## Your tasks
**1)** Based on the Nokia and Infinera article, say whether each statement below is true. (a) Webscale customers make up about 30% of Infinera's revenue. (b) The combined Nokia and Infinera will have a larger global market share than Huawei. (c) Nokia aims to reach its targeted synergies by 2025. For each one, answer yes or no and quote the exact words from the article that decide it.
**2)** Rewrite the Nokia and Infinera article, everything from "The acquisition will" down to "of the market.", changing each "webscale" to "hyperscale".

## Page extract
▬▬▬▬▬▬▬▬▬▬
The acquisition will grow the size of its Optical Networks division by 75%, enabling the company to accelerate its product roadmap and increase its exposure to webscale customers, which account for around 30% of Infinera’s revenue.

Nokia and Infinera see a significant opportunity in merging to improve scale and profitability, enabling the combined business to accelerate the development of new products and solutions to benefit customers. The transaction aligns strongly with Nokia’s strategy, as it is expected to strengthen the company’s technology leadership in optical and increase exposure to webscale customers, the fastest growing segment of the market.

  • Creates a highly scaled and truly global optical business with increased in-house technology capabilities and vertical integration.
  • Strengthens Nokia’s optical position, specifically in North America.
  • Accelerates Nokia’s customer diversification strategy, expanding webscale presence.
  • Targeted net comparable operating profit synergies of EUR 200 million by 2027.

Nokia believes the transaction has compelling financial and strategic merit. The combination with Infinera is projected to accelerate Nokia’s journey to a double-digit operating margin in its Optical Networks business. Nokia targets to achieve EUR 200 million of net comparable operating profit synergies by 2027. This transaction along with the recently announced sale of Submarine Networks will create a reshaped Network Infrastructure built on three strong pillars of Fixed Networks, IP Networks and Optical Networks. Nokia targets mid-single digit organic growth for the overall Network Infrastructure business and to improve its operating margin to mid-to-high teens level.

The combined Nokia and Infinera will have a global market share of around 20%, broadly equal to Ciena (which acquired Nortel’s optical network division in November 2009 for $769 billion) but lagging behind Huawei’s 31%, according to J.P. Morgan analyst Samik Chatterjee.

“Ciena is less likely to make a competing bid given complexity in integrating competing optical portfolios as well as hurdles in regulatory approval given Ciena’s majority (51%) share of the North America market,” wrote Chatterjee in a research note.
▬▬▬▬▬▬▬▬▬▬
## Data lines
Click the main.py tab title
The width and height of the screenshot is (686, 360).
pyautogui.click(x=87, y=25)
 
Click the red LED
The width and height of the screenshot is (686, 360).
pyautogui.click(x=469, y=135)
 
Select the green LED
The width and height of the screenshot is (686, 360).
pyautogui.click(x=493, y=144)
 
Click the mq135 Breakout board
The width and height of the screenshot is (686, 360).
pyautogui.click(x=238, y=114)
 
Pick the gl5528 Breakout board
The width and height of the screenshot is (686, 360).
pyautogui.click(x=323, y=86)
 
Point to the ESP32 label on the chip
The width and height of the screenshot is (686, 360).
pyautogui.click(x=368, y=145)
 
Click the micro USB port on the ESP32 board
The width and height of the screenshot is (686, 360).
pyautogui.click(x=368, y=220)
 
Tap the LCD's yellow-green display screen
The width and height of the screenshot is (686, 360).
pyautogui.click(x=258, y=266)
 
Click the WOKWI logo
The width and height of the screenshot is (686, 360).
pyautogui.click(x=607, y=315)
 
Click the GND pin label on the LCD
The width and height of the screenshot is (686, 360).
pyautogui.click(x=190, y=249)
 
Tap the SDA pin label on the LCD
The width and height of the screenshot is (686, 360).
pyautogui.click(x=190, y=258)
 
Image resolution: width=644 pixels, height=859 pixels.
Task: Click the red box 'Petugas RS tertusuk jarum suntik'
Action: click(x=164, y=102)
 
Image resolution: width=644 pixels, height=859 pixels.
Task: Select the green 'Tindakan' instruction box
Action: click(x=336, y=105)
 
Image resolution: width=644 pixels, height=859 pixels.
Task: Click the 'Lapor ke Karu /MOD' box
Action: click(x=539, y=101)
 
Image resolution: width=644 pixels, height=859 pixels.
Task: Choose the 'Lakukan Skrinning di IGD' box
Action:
▬▬▬▬▬▬▬▬▬▬
## Responses per task
**1)**
(a) Yes: "which account for around 30% of Infinera’s revenue"
(b) No: "but lagging behind Huawei’s 31%"
(c) No: "Nokia targets to achieve EUR 200 million of net comparable operating profit synergies by 2027"

**2)**
The acquisition will grow the size of its Optical Networks division by 75%, enabling the company to accelerate its product roadmap and increase its exposure to hyperscale customers, which account for around 30% of Infinera’s revenue.

Nokia and Infinera see a significant opportunity in merging to improve scale and profitability, enabling the combined business to accelerate the development of new products and solutions to benefit customers. The transaction aligns strongly with Nokia’s strategy, as it is expected to strengthen the company’s technology leadership in optical and increase exposure to hyperscale customers, the fastest growing segment of the market.